Grant looked up to the crest of the road and then back to their own troops, still coming on at the double, several hundred yards away.

A few shots whistled past them but Grant ignored the threat.

"Can we take 'em with your men?"

Grant pointed back to the great blue serpent weaving across the valley.

"Hell, yes," McPherson replied.

"Lead them in. I'll head back down and urge them on."

He leaned over and shook McPherson's hand.

"Stay healthy, James. And you did a good job, moving your men forward. Half an hour later and Lee would have had this ridge for good."

Grant turned and rode off, McPherson grinning. That man already assumed they were going to sweep the rebs off the crest.

By heavens, if he believes it, then I'm the man to do it, McPherson thought, even as he rode down to the head of his column, shouting for the boys to keep moving but to shake out into line of battle.

Braddock Heights 2:00 P.M.

Come on, South Carolina, form up here!"

Sergeant Major Hazner, following the lead of Colonel Brown, urged his men on at the double. Men were doubled over, panting, some peeling off blanket rolls and dropping them even as they ran up the steep grade of the road. Then they broke to the right, climbing over a post and rail fence, and then into a tangle of second-growth trees, low branches whipping back into men's faces, the column turning into a pushing, shoving, cursing crowd.

To their left a volley rang out and Hazner could see the smoke swirling up from the road. Cavalry troopers were mingled in with the infantry, firing with carbines; some had pistols out, waiting for the range to close. Shouts ahead; a staff officer, hat oft and sword drawn, was waving to Brown.

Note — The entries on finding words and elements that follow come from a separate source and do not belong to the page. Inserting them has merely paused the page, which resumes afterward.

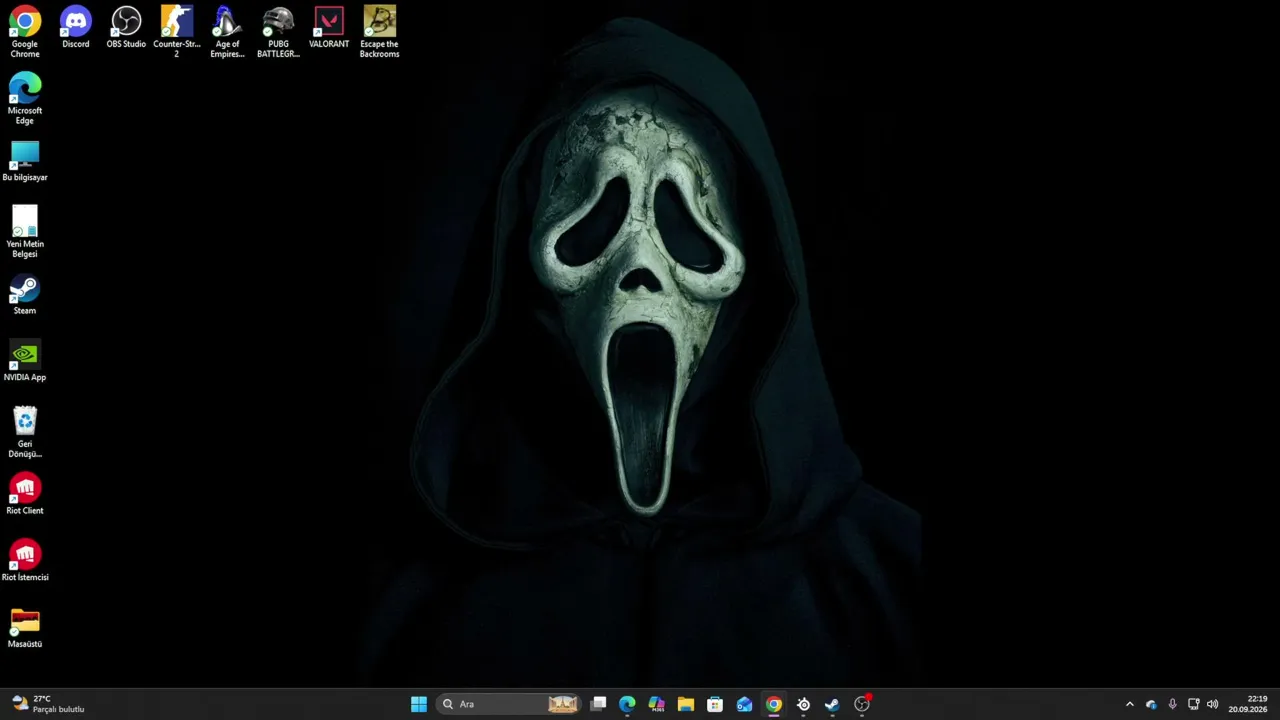Select the Masaüstü folder icon
Image resolution: width=1280 pixels, height=720 pixels.
click(25, 628)
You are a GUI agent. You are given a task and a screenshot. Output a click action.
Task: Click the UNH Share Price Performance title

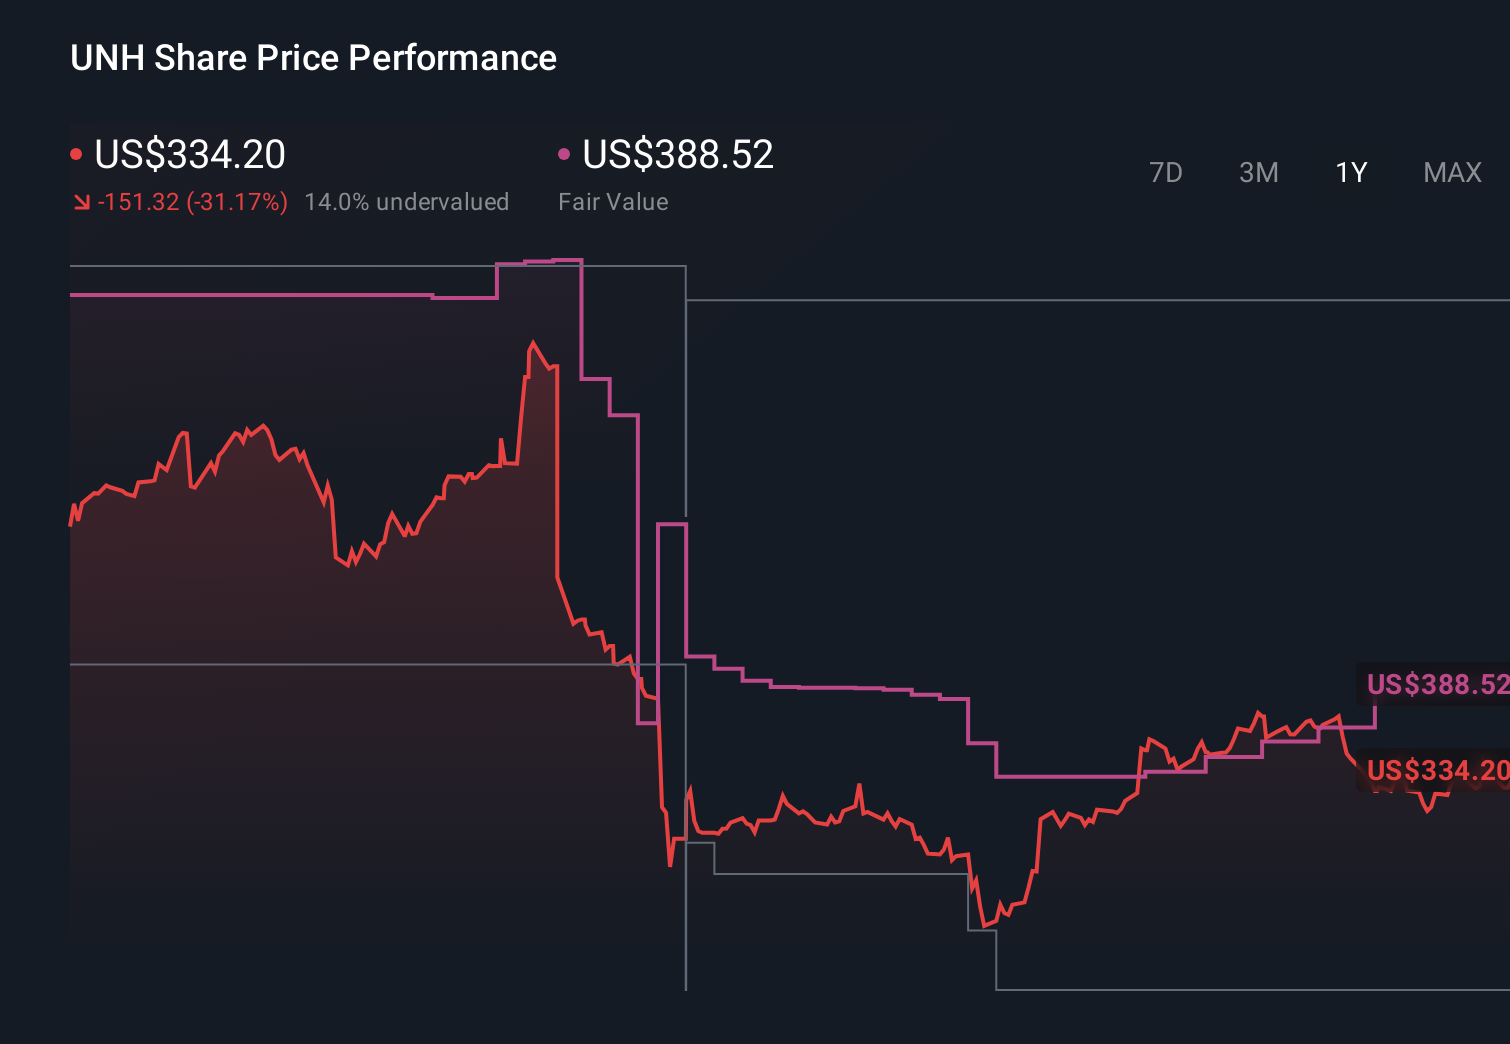pos(313,57)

"Fall in here. Fall in here!"

The ground began to slope away, dropping down. They were over the crest and Hazner felt as if his legs were about to buckle and give way.

"What the hell is going on?" Brown shouted to the staff officer.

"We got the crest, but by God, they've got infantry, thousands of 'em, coming up the road. Get ready, they'll hit any minute. Scales says we got to hold this ridge!"

The staff officer saluted and, turning, ran northward, shouting for the next regiment behind the Fourteenth South Carolina to fall into line.